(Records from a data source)

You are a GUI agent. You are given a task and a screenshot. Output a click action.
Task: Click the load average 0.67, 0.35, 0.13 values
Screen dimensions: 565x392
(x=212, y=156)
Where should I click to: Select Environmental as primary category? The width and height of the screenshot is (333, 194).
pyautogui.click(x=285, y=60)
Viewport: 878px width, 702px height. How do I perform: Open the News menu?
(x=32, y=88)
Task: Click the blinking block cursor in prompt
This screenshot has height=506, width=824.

* * *

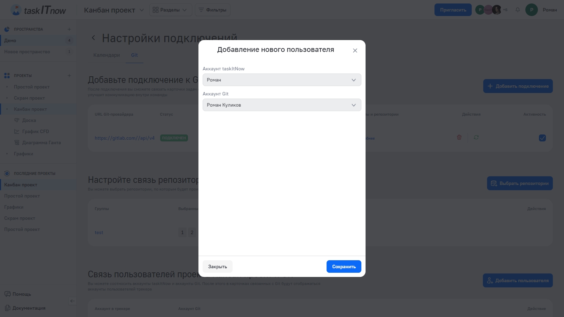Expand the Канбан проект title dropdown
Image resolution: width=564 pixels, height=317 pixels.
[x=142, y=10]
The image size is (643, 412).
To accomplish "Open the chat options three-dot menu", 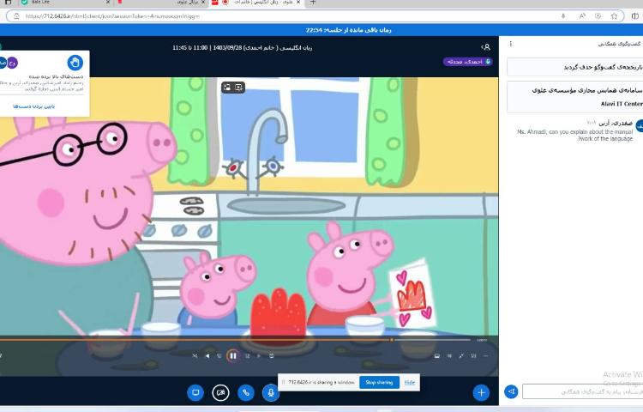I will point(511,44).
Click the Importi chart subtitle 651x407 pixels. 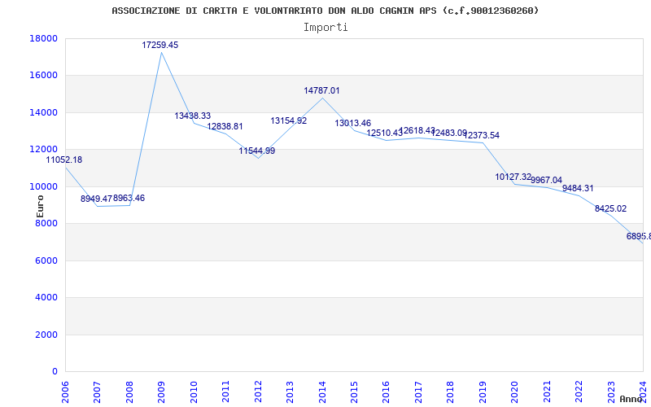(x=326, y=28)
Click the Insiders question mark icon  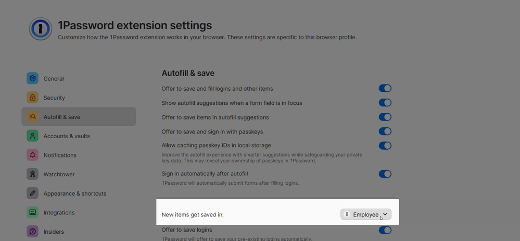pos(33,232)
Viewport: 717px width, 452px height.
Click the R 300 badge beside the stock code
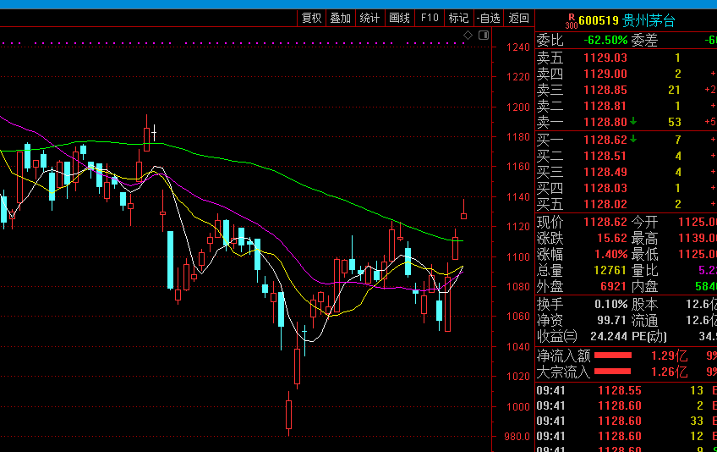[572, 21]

● **Exercise aim**
Using the entries above, return exactly the lines from the line with "Task: Click the load" to the line with "This screenshot has height=506, width=824.", counting both of those lines.

● **Expected answer**
Task: Click the load average 0.67, 0.35, 0.13 values
Screen dimensions: 565x392
(x=212, y=156)
Where should I click to: Select Environmental as primary category? The width and height of the screenshot is (333, 194).
pyautogui.click(x=285, y=60)
Viewport: 878px width, 702px height. How do I perform: Open the News menu?
(x=32, y=88)
Task: Click the blinking block cursor in prompt
This screenshot has height=506, width=824.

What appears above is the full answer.